→ DOCUMENT SEGMENT:
============

In some states, broad medical cannabis laws have provided access. In other states, recreational legalization has made safe access even easier, which is incredibly beneficial for those without good insurance. Another type of cannabis law reform is decriminalization.
People tend to spend less time on decriminalization that on comprehensive legalization because it has many significant flaws. Decriminalization means changing cannabis offenses from a criminal offense to a civil offense. That’s the difference between getting arrested and winding up with a ticket in your hand.
In the case of New Mexico, decriminalization was a stopgap measure after a legalization bill failed to garner enough support to pass. Under the new law, cannabis possession will become a civil infraction as of July 1st. Anyone caught with less than half an ounce of cannabis will received a ticket for a $50 fine. Obviously, any kind of legal reform that reduces the number of people facing penalties for cannabis is positive. However, decriminalization really doesn’t solve any of the issues caused by prohibition and the War on Drugs.
For example, decriminalization does not create a system in which there is a legal or acceptable way to cultivate or distribute cannabis and cannabis products. That means that anyone who gets caught selling cannabis or producing it will face serious criminal charges. It also means that the state of New Mexico misses out on the opportunity for the impressive tax revenue generated through the legal and regulated sale of cannabis in other states.
It will be a good thing for everyone in New Mexico when the state official e adopt its three criminalization policy over the summer. However, it’s important that activists not allow this little progress to dissuade them from pursuing more sweeping and cannabis law reform in New Mexico.

============

→ WHAT TO DO:
1) In the passage on cannabis decriminalization, what penalty does New Mexico's new law set for possessing less than half an ounce of cannabis?
2) From the passage on cannabis decriminalization, repeat word for word the stretch that begins with the words containing "For example, decriminalization" and ends with "in New Mexico.".

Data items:
============

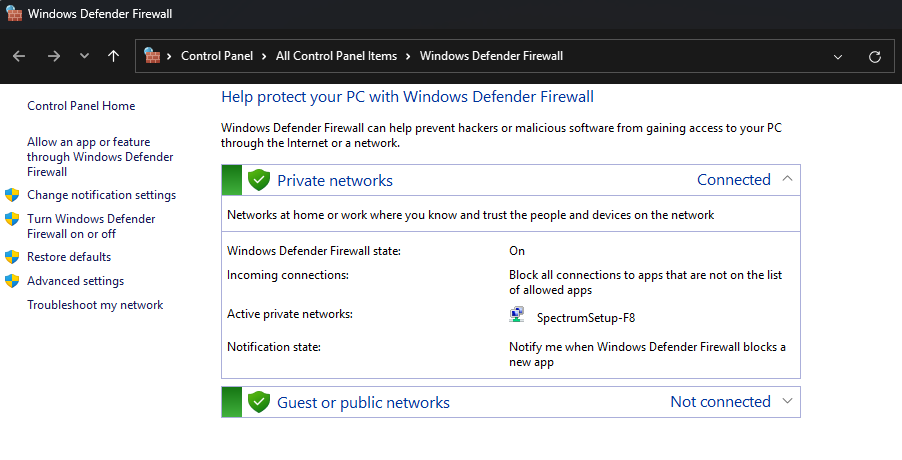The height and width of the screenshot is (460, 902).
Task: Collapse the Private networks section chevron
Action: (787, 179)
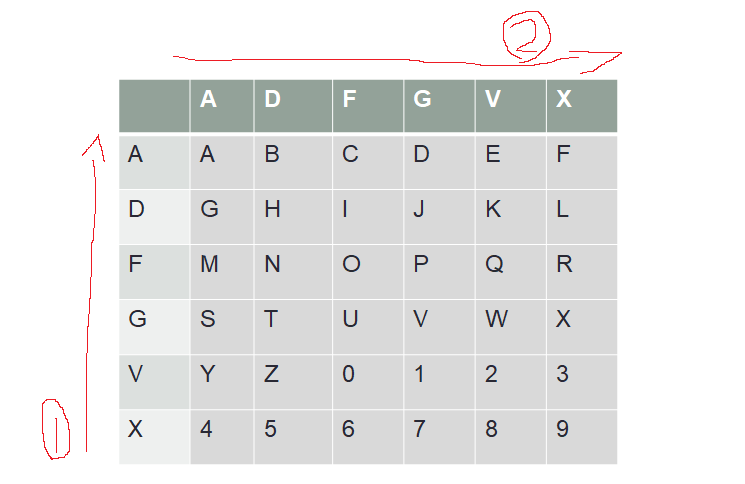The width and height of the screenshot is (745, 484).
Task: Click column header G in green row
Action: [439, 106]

============

→ ANSWERS TO EACH TASK:
1) A ticket for a $50 fine.

2)
For example, decriminalization does not create a system in which there is a legal or acceptable way to cultivate or distribute cannabis and cannabis products. That means that anyone who gets caught selling cannabis or producing it will face serious criminal charges. It also means that the state of New Mexico misses out on the opportunity for the impressive tax revenue generated through the legal and regulated sale of cannabis in other states.
It will be a good thing for everyone in New Mexico when the state official e adopt its three criminalization policy over the summer. However, it’s important that activists not allow this little progress to dissuade them from pursuing more sweeping and cannabis law reform in New Mexico.